■ Task to complete ■
In the entries below, how many lines contain the string "Viewport"? State the number and nothing else.

[Entries taken from a collection]

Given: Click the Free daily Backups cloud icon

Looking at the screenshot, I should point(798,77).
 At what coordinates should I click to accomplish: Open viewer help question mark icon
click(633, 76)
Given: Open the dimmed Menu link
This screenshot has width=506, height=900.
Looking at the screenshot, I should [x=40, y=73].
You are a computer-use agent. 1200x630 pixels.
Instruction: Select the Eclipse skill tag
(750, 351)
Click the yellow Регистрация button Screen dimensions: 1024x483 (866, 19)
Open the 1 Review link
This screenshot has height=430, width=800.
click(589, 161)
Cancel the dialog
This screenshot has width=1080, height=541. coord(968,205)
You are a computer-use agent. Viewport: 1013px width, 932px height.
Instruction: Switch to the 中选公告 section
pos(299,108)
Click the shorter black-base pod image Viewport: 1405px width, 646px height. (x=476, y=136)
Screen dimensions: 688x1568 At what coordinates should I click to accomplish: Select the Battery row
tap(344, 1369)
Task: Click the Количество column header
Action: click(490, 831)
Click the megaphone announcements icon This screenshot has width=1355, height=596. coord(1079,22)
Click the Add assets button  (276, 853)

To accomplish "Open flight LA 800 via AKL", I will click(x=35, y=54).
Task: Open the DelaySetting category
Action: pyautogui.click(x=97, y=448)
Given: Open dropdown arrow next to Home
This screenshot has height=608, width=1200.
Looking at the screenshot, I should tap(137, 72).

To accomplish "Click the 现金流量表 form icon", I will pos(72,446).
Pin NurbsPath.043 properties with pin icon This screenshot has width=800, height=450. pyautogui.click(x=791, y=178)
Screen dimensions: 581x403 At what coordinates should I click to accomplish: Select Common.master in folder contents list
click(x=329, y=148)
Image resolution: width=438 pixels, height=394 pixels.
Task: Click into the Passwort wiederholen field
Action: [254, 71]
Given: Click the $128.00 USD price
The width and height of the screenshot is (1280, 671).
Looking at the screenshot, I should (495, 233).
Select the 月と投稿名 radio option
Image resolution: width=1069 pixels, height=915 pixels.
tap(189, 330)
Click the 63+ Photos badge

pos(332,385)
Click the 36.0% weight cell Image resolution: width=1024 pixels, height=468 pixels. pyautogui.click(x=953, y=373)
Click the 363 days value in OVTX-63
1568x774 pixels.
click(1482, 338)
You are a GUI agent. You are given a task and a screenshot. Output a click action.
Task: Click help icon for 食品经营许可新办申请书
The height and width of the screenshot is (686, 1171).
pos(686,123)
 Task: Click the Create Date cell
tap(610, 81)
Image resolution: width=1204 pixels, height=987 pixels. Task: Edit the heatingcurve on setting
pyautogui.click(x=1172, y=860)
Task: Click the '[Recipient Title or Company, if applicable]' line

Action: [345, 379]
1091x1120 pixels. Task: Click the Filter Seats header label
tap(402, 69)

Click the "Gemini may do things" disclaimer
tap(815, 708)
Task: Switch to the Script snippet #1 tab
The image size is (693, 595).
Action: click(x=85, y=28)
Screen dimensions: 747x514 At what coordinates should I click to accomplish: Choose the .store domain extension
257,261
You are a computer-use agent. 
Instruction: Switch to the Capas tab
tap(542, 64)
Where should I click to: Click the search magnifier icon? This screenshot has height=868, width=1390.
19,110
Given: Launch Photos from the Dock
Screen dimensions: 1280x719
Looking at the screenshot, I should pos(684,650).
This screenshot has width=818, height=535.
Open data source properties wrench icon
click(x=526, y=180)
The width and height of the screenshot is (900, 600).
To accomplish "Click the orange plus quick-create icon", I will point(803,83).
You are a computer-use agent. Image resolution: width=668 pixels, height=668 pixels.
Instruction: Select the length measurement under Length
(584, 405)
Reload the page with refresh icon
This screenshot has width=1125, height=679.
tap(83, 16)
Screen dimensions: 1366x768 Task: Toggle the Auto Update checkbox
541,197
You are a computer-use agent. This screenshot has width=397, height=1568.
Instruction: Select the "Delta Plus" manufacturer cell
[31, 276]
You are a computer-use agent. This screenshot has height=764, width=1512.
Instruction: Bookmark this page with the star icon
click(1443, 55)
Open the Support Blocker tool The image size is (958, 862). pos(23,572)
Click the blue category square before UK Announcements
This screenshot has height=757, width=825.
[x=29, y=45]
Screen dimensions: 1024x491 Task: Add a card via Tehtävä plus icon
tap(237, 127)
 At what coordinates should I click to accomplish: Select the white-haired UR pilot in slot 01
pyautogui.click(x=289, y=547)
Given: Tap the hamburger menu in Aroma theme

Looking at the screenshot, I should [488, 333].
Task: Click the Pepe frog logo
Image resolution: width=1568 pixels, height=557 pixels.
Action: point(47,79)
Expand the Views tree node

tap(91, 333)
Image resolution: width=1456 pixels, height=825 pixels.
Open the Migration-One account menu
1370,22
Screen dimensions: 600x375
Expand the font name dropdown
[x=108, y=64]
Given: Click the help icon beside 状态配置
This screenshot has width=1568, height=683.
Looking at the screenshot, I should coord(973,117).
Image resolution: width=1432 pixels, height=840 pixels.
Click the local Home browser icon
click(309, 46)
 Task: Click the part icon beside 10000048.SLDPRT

■ Exercise answer ■
2